Return each of the entries below precisely as it appears.

··· Available data ···

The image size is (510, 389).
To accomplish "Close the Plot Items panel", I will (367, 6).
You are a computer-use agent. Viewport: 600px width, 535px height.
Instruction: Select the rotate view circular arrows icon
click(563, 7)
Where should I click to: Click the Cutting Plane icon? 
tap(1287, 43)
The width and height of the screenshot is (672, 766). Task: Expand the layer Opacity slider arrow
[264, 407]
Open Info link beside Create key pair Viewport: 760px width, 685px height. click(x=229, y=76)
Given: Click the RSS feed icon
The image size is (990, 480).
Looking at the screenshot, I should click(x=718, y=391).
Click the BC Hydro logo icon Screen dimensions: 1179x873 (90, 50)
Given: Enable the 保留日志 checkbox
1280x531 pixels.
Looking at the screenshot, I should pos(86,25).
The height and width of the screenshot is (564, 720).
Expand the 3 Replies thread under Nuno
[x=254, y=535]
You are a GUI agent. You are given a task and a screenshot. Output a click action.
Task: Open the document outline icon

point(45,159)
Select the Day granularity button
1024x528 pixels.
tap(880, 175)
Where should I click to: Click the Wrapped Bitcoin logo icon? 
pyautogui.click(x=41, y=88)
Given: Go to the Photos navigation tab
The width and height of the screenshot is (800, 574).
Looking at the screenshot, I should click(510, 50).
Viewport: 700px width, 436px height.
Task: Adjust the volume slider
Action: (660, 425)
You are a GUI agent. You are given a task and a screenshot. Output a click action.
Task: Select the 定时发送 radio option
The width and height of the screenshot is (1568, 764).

···

■ **Response to this exercise**:
The image size is (510, 389).
To accomplish "Close the Plot Items panel", I will (367, 6).
You are a computer-use agent. Viewport: 600px width, 535px height.
Instruction: Select the rotate view circular arrows icon
click(563, 7)
Where should I click to: Click the Cutting Plane icon? 
tap(1287, 43)
The width and height of the screenshot is (672, 766). Task: Expand the layer Opacity slider arrow
[264, 407]
Open Info link beside Create key pair Viewport: 760px width, 685px height. click(x=229, y=76)
Given: Click the RSS feed icon
The image size is (990, 480).
Looking at the screenshot, I should click(x=718, y=391).
Click the BC Hydro logo icon Screen dimensions: 1179x873 (90, 50)
Given: Enable the 保留日志 checkbox
1280x531 pixels.
Looking at the screenshot, I should pos(86,25).
The height and width of the screenshot is (564, 720).
Expand the 3 Replies thread under Nuno
[x=254, y=535]
You are a GUI agent. You are given a task and a screenshot. Output a click action.
Task: Open the document outline icon

point(45,159)
Select the Day granularity button
1024x528 pixels.
tap(880, 175)
Where should I click to: Click the Wrapped Bitcoin logo icon? 
pyautogui.click(x=41, y=88)
Given: Go to the Photos navigation tab
The width and height of the screenshot is (800, 574).
Looking at the screenshot, I should click(510, 50).
Viewport: 700px width, 436px height.
Task: Adjust the volume slider
Action: (660, 425)
You are a GUI agent. You are given a task and a screenshot. Output a click action.
Task: Select the 定时发送 radio option
The width and height of the screenshot is (1568, 764).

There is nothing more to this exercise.